15 h, top départ des 24 h du Mans, top départ de la journée du samedi à Art Rock. Direction le forum de la Passerelle pour le premier concert de la journée. Sur scène, les invités locaux Bumpkin Island. Pas mal de monde, bonne adhésion du public, concert réussi. Le morceau phare ? Un hymne chorale idyllique qui se termine par un « It’s gonna be wonderful » mignon tout plein, chanté une deuxième fois en rappel.

Bumpkin Island

La joyeuse troupe chante avec plaisir, les spectateurs en prennent aussi. Nous, on préfère quand ils font du Sigur Rós, avec montée lente et progressive jusqu’à l’explosion finale bruitiste. Ce qu’ils réussissent à la perfection avec la chanson Alone. Un titre puissant où tout s’accorde bien. Là, ils sont vraiment top. Le concert fini, une journée marathon les attend, avec pas mal de sollicitations – régionaux du jour oblige – et quelques bœufs improvisés, dans la rue comme en conf’ de presse. « Il y aura un avant et un après Art Rock pour nous », estime la chanteuse Élise.

tUnE YaRdS

Du forum au petit théâtre de la Passerelle, il n’y a que quelques mètres, mais c’est un monde qui sépare la musique de Bumpkin de celle de tUnE YaRdS et sa chanteuse freak Merril Garbus, adepte du sampling et des boucles de voix. Accompagnée d’un hipster et de deux saxos, elle offre un curieux mélange lo-fi, sorte de croisement entre Sonic Youth et Animal Collective. Le côté zarbi de la chose est renforcé par le cadre, ce théâtre traditionnel à balcon où tout le monde est assis et étrangement passif. « Elle a récemment fait Primavera et sold-out dans un Nouveau-Casino en furie », confie une fan transie, un brin déçue. Ah oui c’est sûr, ça a dû lui changer.
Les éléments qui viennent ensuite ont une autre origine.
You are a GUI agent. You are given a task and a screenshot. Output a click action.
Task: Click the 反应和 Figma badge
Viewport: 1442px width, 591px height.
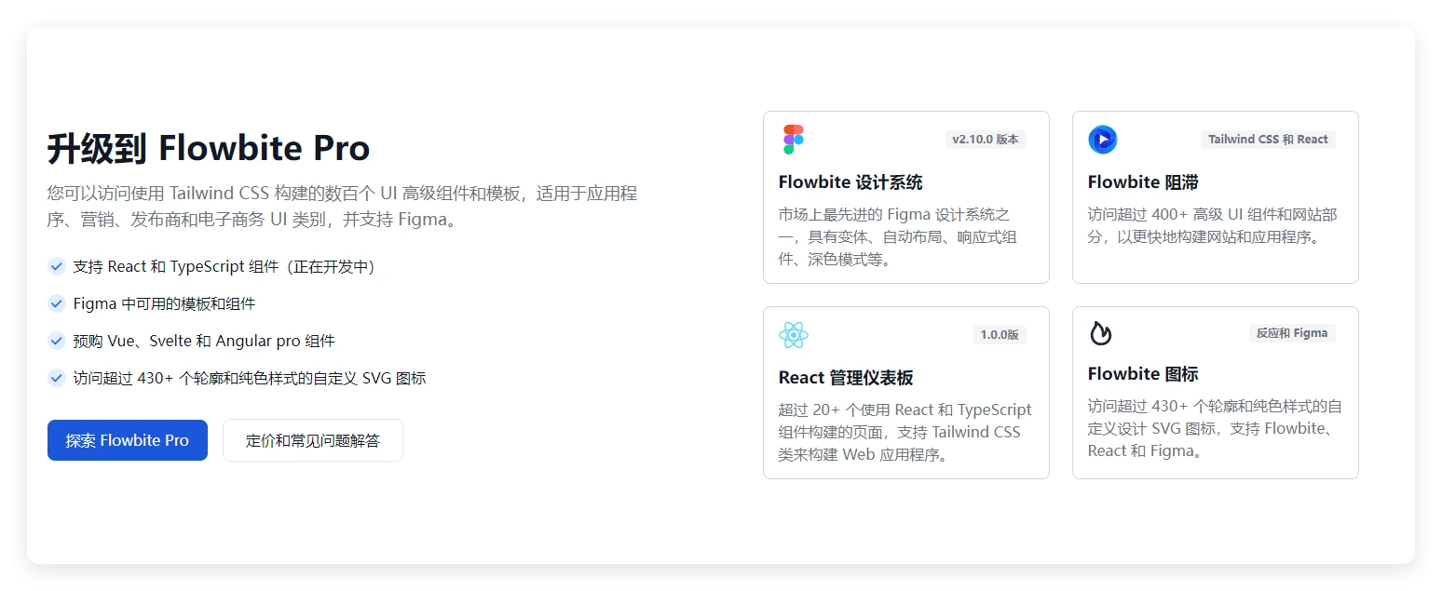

C’est l’heure d’aller se rincer le gosier place du Chai avec, ô miracle, du soleil. Au bar Le Ventilo, le DJ enchaîne BB Brunes et Offspring. Mégateuf. En attendant les premiers concerts à Poulain Corbion, on déambule, prenant le temps de visiter l’expo Miss.Tic. Là-bas, une table ronde sur les biographies de rockstars réunit quelques spécialistes de la question. Les invités, pas avares de phrases longues – très longues –, se gratouillent la barbe en attendant d’avoir le micro.
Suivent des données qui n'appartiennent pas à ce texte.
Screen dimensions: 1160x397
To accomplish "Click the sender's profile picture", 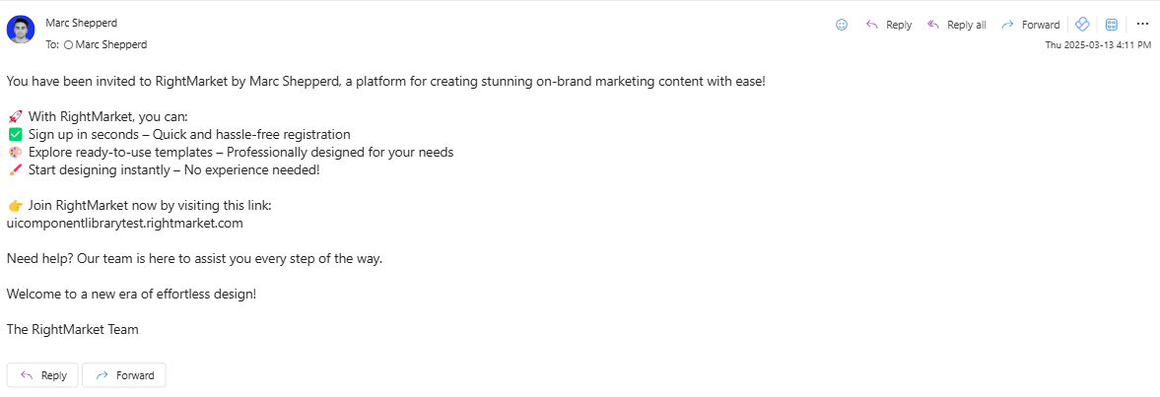I will (21, 30).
Pas très loin, au bar B52, un sosie vocal de De Palmas s’époumone pour le off. Sous le regard un brin circonspect des tUne YaRdS, qui passaient par hasard. Plus tôt dans l’aprem, le Rennais DJ Freshhh avait balancé ses premiers skeuds de funk. Avec une Guinness, ça passe super bien et ça donne presque envie de ressortir la platine DJ Hero sur Wii.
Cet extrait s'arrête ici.